PASSAGE:
------------
Not particularly. I could have replaced "confidence" with anything else...and the question wouldn't have really been affected too drastically...as others have pointed out, we use the term "confidence" as a blanket punchline for dating...

 

Is there such a punchline for women...?

 

Tits. Satisfied?

 

Yes, thank you. :laugh:

 

That's the fail. Viewing dating as winning and losing, instead of trying to find a long-term partner. Sure, if you're basing your selection criteria on looks, expect mega-fail after mega-fail. Start looking deeper.

 

That's my fault for using a term of art, I suppose. "Winning the hearts and minds" is a punchline we military folk use...it's not meant to imply a game or winning or losing...

Posted
I can't agree more with you here.

 

However, the validity of "confidence" as the magic pill isn't really what I'm trying to discuss or figure out, but moreso what the magic pill is for women...
------------
Stored data
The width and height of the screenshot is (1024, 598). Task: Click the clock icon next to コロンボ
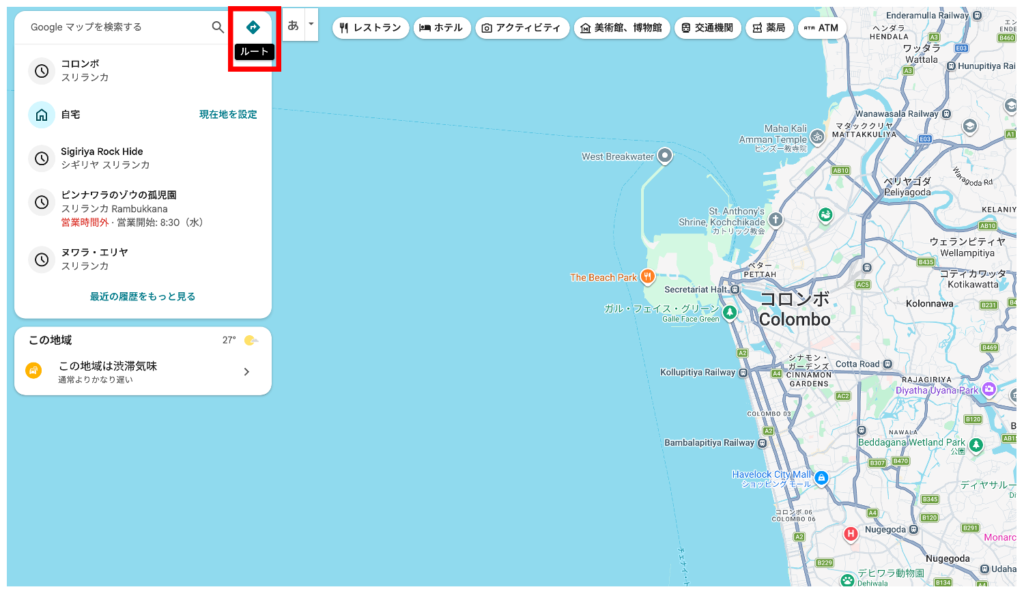tap(41, 71)
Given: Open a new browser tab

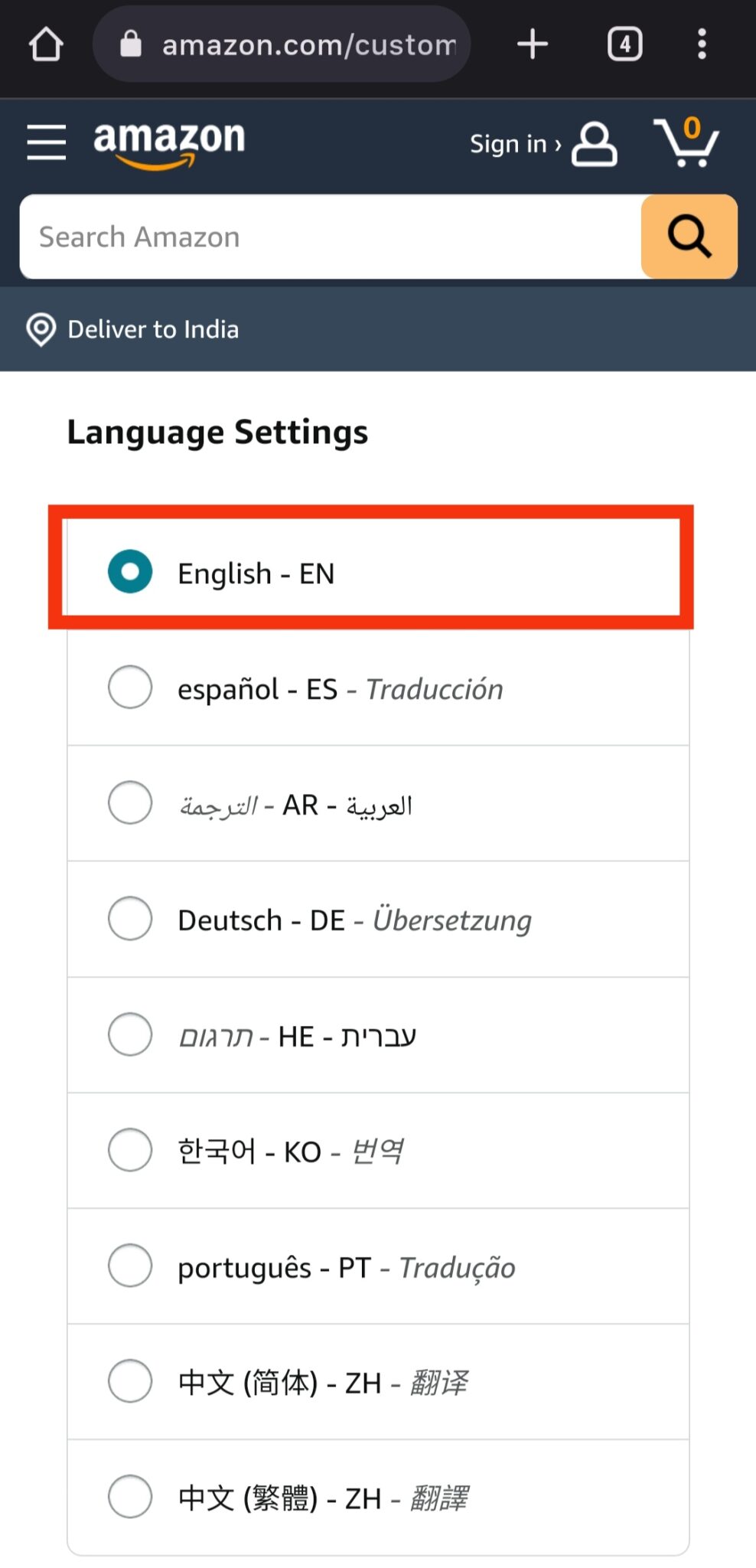Looking at the screenshot, I should coord(533,44).
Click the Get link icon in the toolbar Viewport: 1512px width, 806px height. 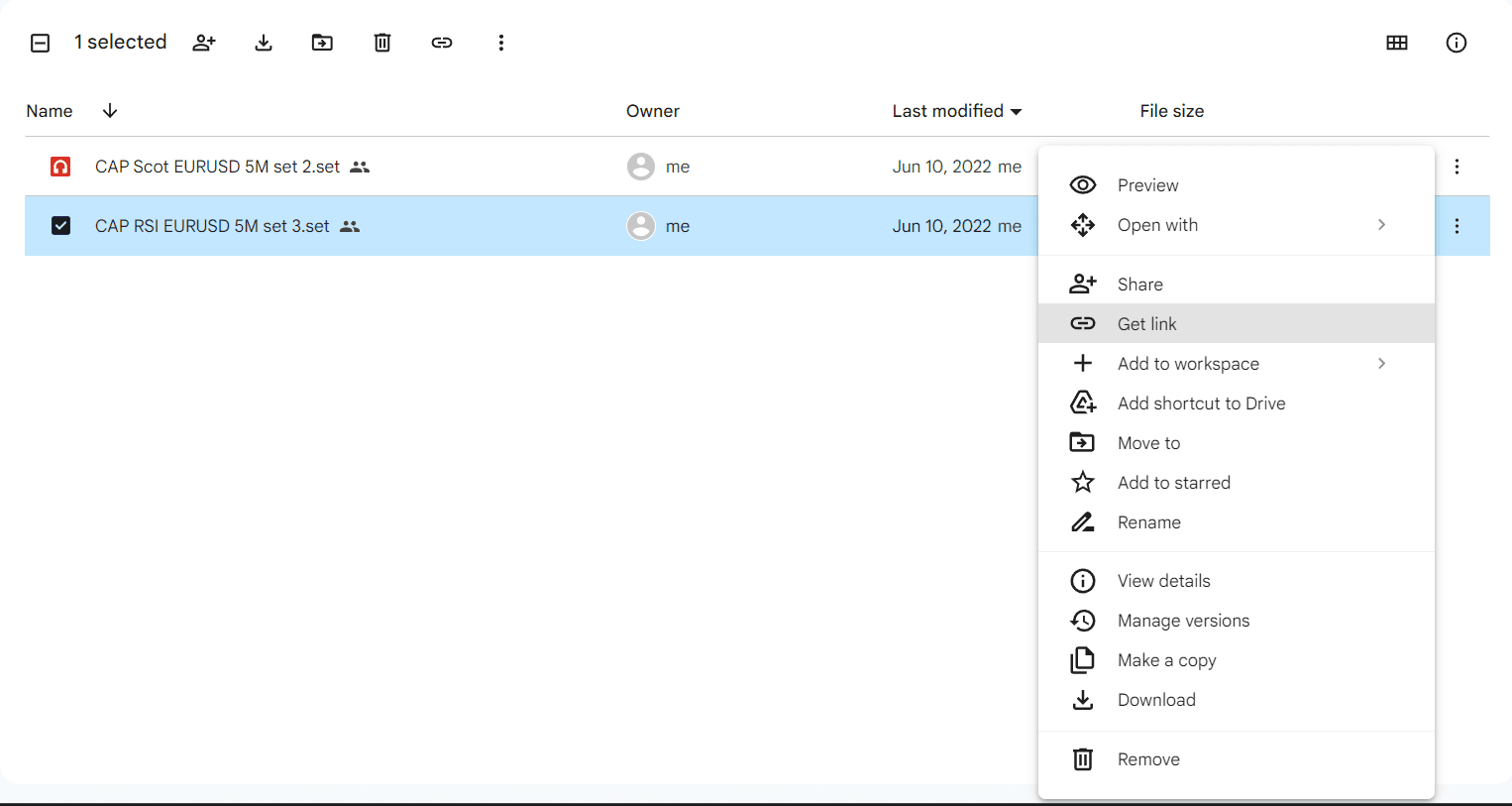coord(441,43)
------------
TASK REQUIREMENTS: Extend the forum discussion about confidence in dating, picking up right after its final post.

RESPONSE TO THIS EXERCISE:
 

Personality....that is all I have to say...

Posted
... I turn toxic when you take a thread that focuses on women, and make it all about "oh poor men," or when you misconstrue my words. I was trying to help by suggesting things that are attractive to women, and all you did was complain. I have never once seen you offer any help to the ugly, lonely women of this forum, so don't be surprised if in the ONE current thread that isn't about "poor men" there isn't a whole lot of sympathy from me.

 

I completely agree. That's what really annoys me about this forum.